- Opening Delimiter -
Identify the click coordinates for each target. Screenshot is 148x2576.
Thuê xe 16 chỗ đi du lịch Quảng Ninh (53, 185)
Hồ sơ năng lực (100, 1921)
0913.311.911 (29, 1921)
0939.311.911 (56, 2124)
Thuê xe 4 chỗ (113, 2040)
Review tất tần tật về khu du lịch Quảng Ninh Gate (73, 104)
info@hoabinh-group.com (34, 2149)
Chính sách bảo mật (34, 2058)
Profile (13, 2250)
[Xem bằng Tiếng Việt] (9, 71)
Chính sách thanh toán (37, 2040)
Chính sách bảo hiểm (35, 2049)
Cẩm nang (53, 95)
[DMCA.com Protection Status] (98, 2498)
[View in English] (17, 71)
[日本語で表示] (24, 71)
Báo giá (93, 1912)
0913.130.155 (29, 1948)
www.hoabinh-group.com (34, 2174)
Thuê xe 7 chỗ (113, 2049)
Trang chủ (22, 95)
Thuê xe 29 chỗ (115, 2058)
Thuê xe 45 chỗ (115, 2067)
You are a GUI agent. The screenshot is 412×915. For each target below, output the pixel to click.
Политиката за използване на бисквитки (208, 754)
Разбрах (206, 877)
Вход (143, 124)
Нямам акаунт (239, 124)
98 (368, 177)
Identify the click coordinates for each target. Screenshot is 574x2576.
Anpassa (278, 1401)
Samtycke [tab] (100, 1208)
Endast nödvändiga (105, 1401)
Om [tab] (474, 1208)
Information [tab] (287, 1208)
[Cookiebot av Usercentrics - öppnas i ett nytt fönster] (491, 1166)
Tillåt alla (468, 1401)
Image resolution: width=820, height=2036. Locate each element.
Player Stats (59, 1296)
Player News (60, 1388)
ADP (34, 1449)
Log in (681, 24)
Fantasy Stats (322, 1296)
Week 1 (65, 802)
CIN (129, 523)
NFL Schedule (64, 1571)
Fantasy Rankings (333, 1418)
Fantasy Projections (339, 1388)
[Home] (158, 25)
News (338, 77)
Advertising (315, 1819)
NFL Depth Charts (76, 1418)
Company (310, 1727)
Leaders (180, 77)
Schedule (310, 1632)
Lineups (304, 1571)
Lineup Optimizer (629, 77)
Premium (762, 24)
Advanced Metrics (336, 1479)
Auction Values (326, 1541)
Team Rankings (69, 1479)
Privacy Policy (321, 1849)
- Closing Delimiter -
Your goal >>
Copy each line, exactly, that falls between the line containing "Lineups (304, 1571)" and the end of the entries, both included.

Solution to this problem >>
Lineups (304, 1571)
Lineup Optimizer (629, 77)
Premium (762, 24)
Advanced Metrics (336, 1479)
Auction Values (326, 1541)
Team Rankings (69, 1479)
Privacy Policy (321, 1849)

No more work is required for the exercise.